# Need some info on the Immortal frames



## Snakebitten (Jun 26, 2008)

I went to Cadence the other day and first off the customer service was excellent. Guys were very informative and helpful. Im going to get fitted there soon to my Immortal Spirit. Will cost a pretty penny but I figure I should get the measurements down for my next bike in the future. They had some beautiful Wiliers, Cervelos, Colnagos etc and the prices for just the frames were in the 3-5k range. I told them I was thinking of swapping my Immortal Frame in the future [year or two]. He looked up sizing and discovered that the frame and fork for the Immortal are around $700-750. He remarked thats pretty cheap for a carbon setup.

My question is why is this HM Immortal Frame so cheap? Was the frame used by any other name brand bikes in the past/present? What year did these frames first come out?

I searched but couldnt find anything on those points. thanks


----------



## covenant (May 21, 2002)

bikesdirect said:


> if you look at this test you will see a Pearson in England using the same frame as our Immortal -- this does not mean the Pearson is a rebadged Motobecane -- it just means we both use the same frame.
> 
> http://pedalforce.com/online/File/Pedalforce_cplus.pdf


The immortal CF frames are made by Advanced Composites in Taiwan.
The earliest I found the Immortal Force on BD's website was June 29th 2005.


----------



## Snakebitten (Jun 26, 2008)

Thanks for that Covenant. Any idea why its so cheap? and when they were first sold?

Im thinking they are probably an older but still good frame thats why its so cheap? I had no answer for the salesman. Id like to have a few when I go for the fitting.

Doh just saw your edit


----------



## Peanya (Jun 12, 2008)

They're current stuff, and good quality. Owners rave about them. High-end bikes are marked up more because of lower volume. There are differences in geometries of different frames, and some (from other brands)are made in China with a cheaper process. I'd be getting one if I could afford it, but I'm settling on aluminum for now, and will upgrade to steel later


----------



## ukbloke (Sep 1, 2007)

There are many ways in which the bikesdirect.com business model can cut costs compared to a traditional manufacturer:

No middlemen to pay
No shops to run
Minimal R&D costs
Minimal staffing and support
No marketing, minimal advertizing, no team sponsorships
Lean and mean supply chain - centralized stock management (all in a warehouse)
No negotiation on price - what you see is what you pay
No custom work
No parts swapping - what you see is what you buy
Volume purchasing on frames and parts
etc.

So the cost of the frame is literally just the materials, the assembly, labor, shipping and quality control, and almost all of the other factors (including the non-recurring set-up expenses) are minimized.
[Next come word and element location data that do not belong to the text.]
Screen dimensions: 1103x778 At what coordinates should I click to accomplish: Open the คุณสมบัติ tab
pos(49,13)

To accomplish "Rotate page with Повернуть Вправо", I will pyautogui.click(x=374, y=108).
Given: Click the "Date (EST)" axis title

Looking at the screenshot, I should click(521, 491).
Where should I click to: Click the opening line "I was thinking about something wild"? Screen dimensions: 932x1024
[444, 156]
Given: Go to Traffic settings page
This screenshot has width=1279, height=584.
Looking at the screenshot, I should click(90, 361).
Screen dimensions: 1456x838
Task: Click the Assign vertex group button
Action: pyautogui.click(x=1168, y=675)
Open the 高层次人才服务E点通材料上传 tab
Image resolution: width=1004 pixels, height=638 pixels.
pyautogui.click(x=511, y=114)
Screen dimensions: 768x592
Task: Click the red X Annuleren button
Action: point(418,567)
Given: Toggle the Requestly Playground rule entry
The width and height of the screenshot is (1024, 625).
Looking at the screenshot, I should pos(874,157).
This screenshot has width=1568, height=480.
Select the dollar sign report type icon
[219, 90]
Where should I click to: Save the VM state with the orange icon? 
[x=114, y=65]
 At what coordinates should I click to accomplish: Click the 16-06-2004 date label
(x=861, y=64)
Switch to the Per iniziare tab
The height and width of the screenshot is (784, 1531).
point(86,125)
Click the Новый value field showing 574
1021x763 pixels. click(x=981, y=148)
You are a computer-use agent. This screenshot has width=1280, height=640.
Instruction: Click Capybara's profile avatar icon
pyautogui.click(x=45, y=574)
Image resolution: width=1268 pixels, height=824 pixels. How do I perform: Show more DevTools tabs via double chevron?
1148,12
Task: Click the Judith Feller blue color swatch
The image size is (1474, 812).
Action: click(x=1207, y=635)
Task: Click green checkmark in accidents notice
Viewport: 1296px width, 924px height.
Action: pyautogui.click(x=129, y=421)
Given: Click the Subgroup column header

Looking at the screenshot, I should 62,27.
The Immortal carbon frames are also a slightly older design. They are of course decent quality and amazing value for money compared to the other options out there. However, there is very little R&D or design innovation in them. Take a look at the fancy features on newer bikes from any of the other big manufacturers - curvy seat-stays and chain stay-stays, over-sized/redesigned bottom brackets, fancy head tubes, fancy carbon lay-ups, aerodynamic shaping, etc. One can argue whether any of that is necessary for recreational riders. Do I really need to worry about having a bike optimized for Boonen's sprinting power output?

The Immortal frame is very utilitarian compared to those so there is a simpler mold, simpler assembly and less tooling. It is also not particularly light at around 1400g compared to high-end carbon frames at 900g. To shave that weight off you need much more expensive materials, much more R&D (CAD/CFD analysis), much tigher tolerances on manufacturing and the price goes up accordingly. I still think there is a healthy profit margin in what bikesdirect is doing with its carbon frames. At the end of the day it is just petrochemicals, a mold and a cost-effective quality manufacturing process in Taiwan.


----------



## Snakebitten (Jun 26, 2008)

Thanks bloke. Im completely satisified with my bike and frame for now as Im hardly maxing it out with my noob abilities so far. Just wanted some background on it as I couldnt tell the salesman anything to alleviate his puzzled look. I knew there had to be a reason they were so cheap compared to the higher end bike frames like Ridley and Cervelo. Sometimes when you pay more you actually get more.


----------